特に1970年に満を持して制作した初リーダー作となった『Black Rhythm Revolution! 』が一番「ザ・ジャズファンク」していて素晴らしいです!
その後は1974年の3作目『Power of Soul』辺りから徐々に時代の流れに合わせてクロスオーバー/フュージョン系の音楽に変化していき、1978年の6作目『Boogie to the Top』ではディスコ・ファンク作品まで作ってしまいます。
もちろんそういった音楽性も悪くはないのですが、それなら他にも素晴らしいドラム奏者はたくさんいます。
僕が思うにアイドリス・ムハマッドが一番輝く演奏は「ジャズファンクを叩いている時」です。
そのジャズファンク期がまさに60年代後半から70年代初頭までで、アイドリス・ムハマッドがサイドマンとして数多くの作品に参加していた時期です。
もちろんサイドマンとしての仕事も素晴らしいのですが、せっかく良いリーダー作もリリースしているので今回はそのアルバム『Black Rhythm Revolution! 』をご紹介したいと思います。
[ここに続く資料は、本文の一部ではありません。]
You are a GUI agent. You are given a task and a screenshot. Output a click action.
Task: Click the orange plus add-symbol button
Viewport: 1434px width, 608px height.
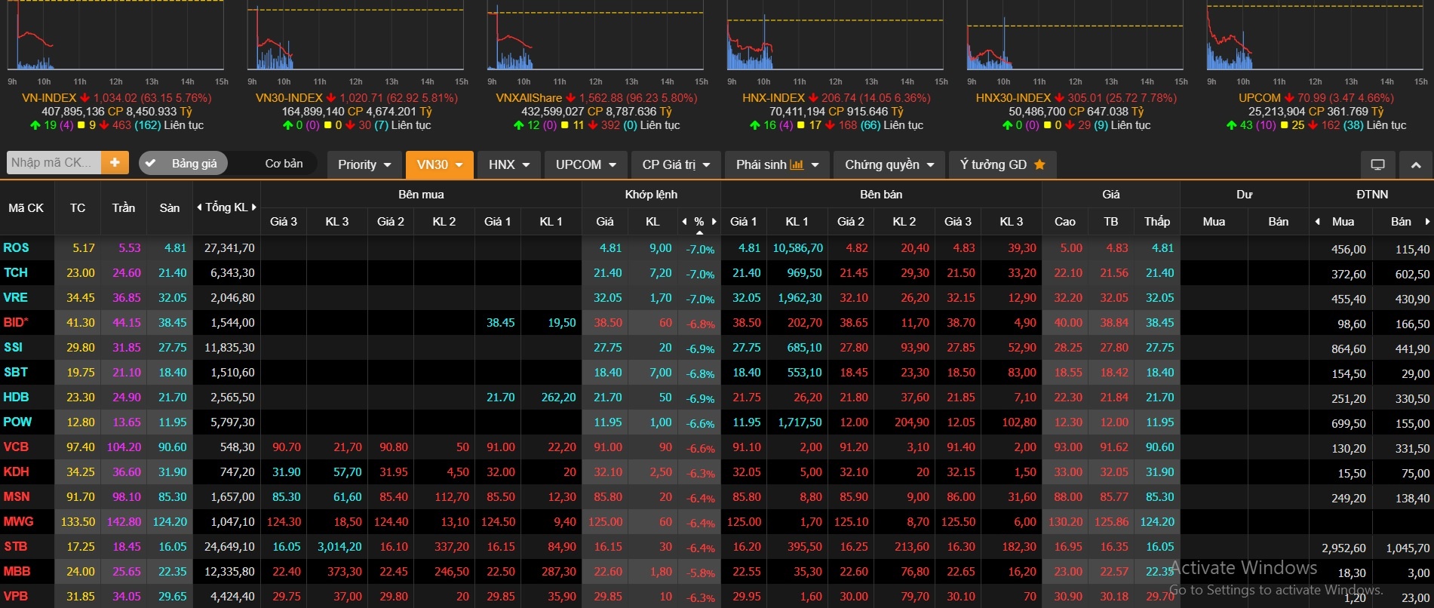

Idris Muhammad – 『Black Rhythm Revolution! 』
01.Express Yourself
02.Soulful Drums
03.Super Bad
04.Wander
05.By The Red Sea
名手メルヴィン・スパークスも参加!ジャズファンク系の名手ばかりが参加したアルバム
本作にはリーダーのアイドリス・ムハマッド以外のサイドマンにも要注目で、当時のジャズファンク系の名手ばかりが参加しています。
まず一番注目したいのは、グラント・グリーン直系のジャズ・ギタリストのメルヴィン・スパークスが参加していることでしょう。
メルヴィン・スパークスとアイドリス・ムハマッドは、本作以外にもオルガン奏者のロニー・スミスやレオン・スペンサーのアルバム等で共演しています。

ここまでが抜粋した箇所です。